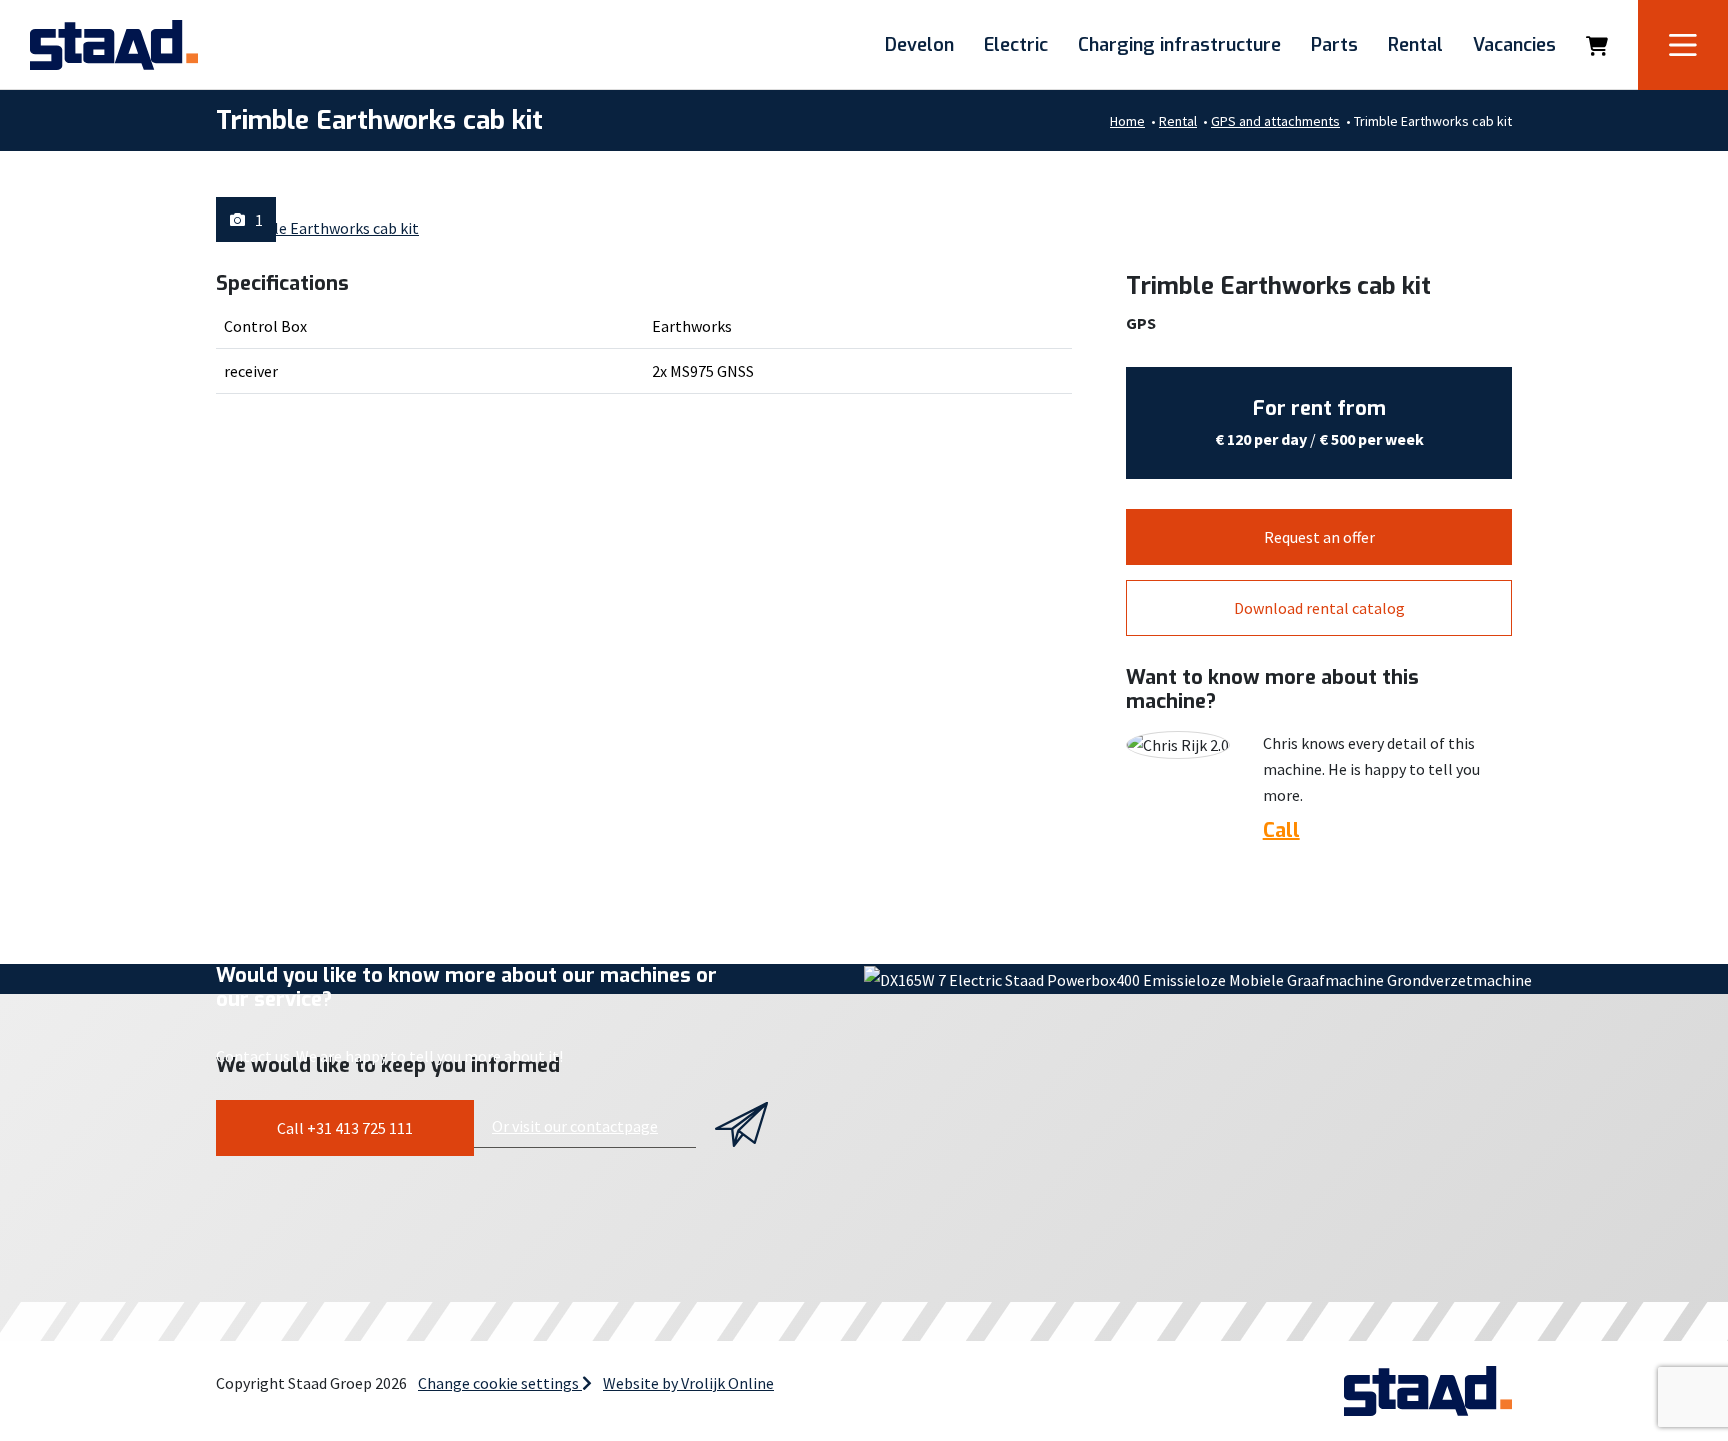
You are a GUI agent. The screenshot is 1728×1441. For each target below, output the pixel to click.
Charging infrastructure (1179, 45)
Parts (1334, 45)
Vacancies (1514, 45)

☆ ☆ ☆

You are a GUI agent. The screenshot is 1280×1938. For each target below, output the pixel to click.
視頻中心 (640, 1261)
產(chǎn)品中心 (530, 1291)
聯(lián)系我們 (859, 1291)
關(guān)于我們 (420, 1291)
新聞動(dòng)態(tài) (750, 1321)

☆ ☆ ☆

Goal of the exercise: For the records above, state how many lines include "agent", giving no more than the number.

Answer for the task: 2